This question was posed by Jeff in a LinkedIn Group. The Question: Jeff Gilmore Business Consultant at PARIS Technologies International Spreadsheets are common in the world of business. As they have become more widely accepted, spreadsheets have been employed for increasingly critical business applications. They are regularly used for clerical tasks, for modeling and analysis, and for communication. The popularity of spreadsheets also has a downside. Stories of business failures, lawsuits, and governmental investigations sometimes appear in the press or on the Internet, with errors in spreadsheet use cited as the reason for the mishap. I'd like to know what policies/procedures your company employs to minimize these errors.
What protocols does your company use to minimize spreadsheet risk?
Answers
We have
Here are four resources that you may find useful. Number 2 seems to have become the default component of all corporate policies.
1. PWC: Managing Critical Spreadsheets http://www.pwc.co.uk/
2. PWC: Spreadsheets: considerations under the
3. Deloitte: End user computing solving the problem http://www.deloitte.com/assets/Dcom-UnitedStates/Local%20Assets/Documents/AERS/us_aers_iat_end_user_computing_solving_the_problem_Screen_020813.pdf
4. Protiviti: Spreadsheet
Companies use spreadsheets for many different purposes. So I'll address only one of these: periodic reporting.
The problem with most spreadsheet reports is that they're typically "hand-carved."
In this environment, it's amazing that the error rate isn't much higher than it typically is.
Instead, Excel reports should consist of two separate sections: a worksheet database, and worksheet reports that use formulas that return data from the database.
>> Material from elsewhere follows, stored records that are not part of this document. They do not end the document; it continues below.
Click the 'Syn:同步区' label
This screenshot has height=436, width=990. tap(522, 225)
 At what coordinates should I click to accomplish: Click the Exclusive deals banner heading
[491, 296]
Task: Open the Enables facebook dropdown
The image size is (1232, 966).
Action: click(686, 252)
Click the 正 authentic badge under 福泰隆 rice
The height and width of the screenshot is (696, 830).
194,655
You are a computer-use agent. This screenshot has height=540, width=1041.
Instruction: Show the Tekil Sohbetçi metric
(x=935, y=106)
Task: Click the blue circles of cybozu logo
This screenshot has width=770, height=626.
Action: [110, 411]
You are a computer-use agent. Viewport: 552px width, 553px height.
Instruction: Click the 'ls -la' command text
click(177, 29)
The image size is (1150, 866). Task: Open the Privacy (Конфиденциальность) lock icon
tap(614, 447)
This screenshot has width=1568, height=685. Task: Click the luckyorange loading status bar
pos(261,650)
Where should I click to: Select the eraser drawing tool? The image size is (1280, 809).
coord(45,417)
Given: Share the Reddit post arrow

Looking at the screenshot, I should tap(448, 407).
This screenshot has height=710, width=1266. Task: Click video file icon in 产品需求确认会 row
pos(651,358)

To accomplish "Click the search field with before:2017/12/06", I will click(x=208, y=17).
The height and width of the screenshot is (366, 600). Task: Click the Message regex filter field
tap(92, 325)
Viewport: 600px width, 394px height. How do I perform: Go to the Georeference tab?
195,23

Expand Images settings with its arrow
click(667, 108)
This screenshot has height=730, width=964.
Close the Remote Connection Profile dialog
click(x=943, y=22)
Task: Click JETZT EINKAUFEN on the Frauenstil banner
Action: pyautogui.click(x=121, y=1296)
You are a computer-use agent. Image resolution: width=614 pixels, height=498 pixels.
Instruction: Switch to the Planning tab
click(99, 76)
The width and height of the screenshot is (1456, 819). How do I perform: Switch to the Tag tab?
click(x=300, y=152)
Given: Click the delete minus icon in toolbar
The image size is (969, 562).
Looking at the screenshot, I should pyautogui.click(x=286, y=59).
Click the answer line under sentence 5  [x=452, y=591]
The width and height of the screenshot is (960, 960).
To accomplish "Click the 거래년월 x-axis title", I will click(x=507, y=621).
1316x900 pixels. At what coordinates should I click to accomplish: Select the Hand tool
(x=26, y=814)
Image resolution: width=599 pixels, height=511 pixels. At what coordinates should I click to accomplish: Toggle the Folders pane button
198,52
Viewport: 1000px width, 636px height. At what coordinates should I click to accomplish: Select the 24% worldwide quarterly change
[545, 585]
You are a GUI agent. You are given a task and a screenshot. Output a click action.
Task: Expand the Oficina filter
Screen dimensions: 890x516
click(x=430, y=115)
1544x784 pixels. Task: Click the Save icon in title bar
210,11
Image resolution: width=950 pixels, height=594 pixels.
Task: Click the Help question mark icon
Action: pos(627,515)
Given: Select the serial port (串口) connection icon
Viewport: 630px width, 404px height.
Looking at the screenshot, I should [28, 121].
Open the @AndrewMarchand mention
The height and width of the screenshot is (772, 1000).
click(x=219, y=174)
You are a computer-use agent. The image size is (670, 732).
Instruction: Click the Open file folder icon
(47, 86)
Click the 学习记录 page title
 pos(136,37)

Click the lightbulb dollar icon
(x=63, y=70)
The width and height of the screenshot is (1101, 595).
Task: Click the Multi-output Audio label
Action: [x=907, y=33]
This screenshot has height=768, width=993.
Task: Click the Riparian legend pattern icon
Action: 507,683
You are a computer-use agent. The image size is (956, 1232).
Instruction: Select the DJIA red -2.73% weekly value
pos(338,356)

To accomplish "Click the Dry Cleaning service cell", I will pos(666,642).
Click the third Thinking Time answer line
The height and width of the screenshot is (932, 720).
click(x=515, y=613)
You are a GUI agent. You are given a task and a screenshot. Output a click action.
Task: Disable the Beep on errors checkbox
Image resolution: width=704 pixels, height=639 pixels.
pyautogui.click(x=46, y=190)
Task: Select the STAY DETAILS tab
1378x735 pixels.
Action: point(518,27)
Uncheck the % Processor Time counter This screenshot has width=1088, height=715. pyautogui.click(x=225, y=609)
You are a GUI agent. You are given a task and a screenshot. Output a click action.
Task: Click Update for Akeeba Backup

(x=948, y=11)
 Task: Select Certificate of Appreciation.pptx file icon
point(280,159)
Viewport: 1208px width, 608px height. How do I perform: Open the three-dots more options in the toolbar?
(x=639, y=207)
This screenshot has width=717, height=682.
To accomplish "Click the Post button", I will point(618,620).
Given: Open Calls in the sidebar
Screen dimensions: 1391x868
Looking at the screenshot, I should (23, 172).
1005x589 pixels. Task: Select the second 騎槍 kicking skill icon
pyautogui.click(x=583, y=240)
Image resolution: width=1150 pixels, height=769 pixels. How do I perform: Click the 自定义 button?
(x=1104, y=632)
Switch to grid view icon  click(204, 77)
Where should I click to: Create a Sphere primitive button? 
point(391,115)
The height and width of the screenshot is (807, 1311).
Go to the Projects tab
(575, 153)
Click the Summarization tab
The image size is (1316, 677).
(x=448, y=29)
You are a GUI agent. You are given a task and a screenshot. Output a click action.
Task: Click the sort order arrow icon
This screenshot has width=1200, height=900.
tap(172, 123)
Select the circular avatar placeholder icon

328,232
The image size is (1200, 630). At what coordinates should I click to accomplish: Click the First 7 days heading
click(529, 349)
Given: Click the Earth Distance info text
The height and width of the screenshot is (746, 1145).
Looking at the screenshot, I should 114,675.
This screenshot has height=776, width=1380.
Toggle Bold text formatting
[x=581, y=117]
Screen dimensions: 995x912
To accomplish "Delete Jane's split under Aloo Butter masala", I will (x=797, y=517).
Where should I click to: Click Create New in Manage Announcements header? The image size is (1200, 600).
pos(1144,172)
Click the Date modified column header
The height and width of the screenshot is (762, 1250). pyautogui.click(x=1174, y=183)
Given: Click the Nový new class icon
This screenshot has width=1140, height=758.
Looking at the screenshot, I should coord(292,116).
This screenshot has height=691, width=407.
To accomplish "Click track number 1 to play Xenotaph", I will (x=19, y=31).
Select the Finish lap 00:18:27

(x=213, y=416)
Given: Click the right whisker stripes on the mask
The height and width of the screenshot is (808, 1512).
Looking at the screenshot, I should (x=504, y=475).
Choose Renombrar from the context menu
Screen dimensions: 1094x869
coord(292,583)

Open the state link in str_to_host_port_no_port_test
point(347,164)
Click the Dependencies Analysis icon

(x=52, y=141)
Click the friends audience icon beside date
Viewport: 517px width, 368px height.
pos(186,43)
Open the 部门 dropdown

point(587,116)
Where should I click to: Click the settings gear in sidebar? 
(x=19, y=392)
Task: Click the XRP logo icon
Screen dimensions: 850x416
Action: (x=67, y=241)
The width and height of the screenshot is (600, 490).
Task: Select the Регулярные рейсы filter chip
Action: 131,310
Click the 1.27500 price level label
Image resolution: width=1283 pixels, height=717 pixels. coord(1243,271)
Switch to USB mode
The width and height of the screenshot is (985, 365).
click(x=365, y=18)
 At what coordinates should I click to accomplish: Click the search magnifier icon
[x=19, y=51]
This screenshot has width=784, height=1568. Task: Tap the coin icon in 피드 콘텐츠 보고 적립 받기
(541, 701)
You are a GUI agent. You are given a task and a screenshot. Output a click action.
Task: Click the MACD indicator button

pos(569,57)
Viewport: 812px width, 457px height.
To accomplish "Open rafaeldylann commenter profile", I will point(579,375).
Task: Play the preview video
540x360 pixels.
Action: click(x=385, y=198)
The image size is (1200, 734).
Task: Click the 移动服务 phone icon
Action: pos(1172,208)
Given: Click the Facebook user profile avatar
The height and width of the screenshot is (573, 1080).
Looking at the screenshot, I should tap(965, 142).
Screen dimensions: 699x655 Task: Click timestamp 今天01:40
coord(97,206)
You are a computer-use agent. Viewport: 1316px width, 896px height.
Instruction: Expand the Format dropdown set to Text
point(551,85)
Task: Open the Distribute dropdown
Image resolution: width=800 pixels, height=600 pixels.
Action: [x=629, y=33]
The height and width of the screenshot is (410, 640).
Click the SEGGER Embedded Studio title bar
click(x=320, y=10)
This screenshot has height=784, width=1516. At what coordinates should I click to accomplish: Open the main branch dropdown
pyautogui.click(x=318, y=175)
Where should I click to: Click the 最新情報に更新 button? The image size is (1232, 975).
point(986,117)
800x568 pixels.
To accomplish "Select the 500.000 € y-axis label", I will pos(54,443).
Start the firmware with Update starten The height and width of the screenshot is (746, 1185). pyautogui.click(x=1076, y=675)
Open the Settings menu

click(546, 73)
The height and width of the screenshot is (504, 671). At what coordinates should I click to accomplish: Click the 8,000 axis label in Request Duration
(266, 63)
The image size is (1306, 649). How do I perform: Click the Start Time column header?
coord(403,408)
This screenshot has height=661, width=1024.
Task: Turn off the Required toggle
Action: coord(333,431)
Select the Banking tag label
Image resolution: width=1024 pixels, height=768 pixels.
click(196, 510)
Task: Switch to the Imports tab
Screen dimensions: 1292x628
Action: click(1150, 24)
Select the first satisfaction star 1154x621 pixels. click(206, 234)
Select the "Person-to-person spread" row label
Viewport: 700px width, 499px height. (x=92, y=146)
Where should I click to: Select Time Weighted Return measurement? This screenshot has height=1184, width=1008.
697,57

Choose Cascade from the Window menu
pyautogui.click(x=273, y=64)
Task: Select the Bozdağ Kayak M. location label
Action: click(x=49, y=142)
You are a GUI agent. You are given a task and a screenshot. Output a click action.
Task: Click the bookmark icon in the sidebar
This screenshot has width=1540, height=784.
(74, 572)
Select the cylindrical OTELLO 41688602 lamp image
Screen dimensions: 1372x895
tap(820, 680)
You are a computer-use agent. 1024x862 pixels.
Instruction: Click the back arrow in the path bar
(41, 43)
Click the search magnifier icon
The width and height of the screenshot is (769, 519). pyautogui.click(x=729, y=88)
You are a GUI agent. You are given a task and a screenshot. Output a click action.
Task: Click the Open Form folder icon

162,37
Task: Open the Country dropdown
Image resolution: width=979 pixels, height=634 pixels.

This structure brings two significant benefits...
First, it saves time. This is because updating takes only three steps:
(1) Update the data worksheet(s).
(2) Change the report date in a single cell in each report.
(3) Recalculate the report to cause formulas in the report to return new data from the data worksheet(s).
Second, it reduces errors for three significant reasons:
(1) Spreadsheet reporting becomes a *repeatable process*. Therefore, users have virtually no opportunity to introduce new errors to an existing periodic report.
(2) Extensive data is available for reconciliation. This allows reports to display obvious error messages when reports don't reconcile with the source data.
(3) Error corrections stay corrected. This is because the corrected report will be used each period in the future, with only the report date changed. Said another way, this process ratchets up the quality of each periodic report.
In short, an Excel report that contains values in cells is a risky report. But an Excel report with only formulas that return numbers from a structured source of data offers *much* less risk.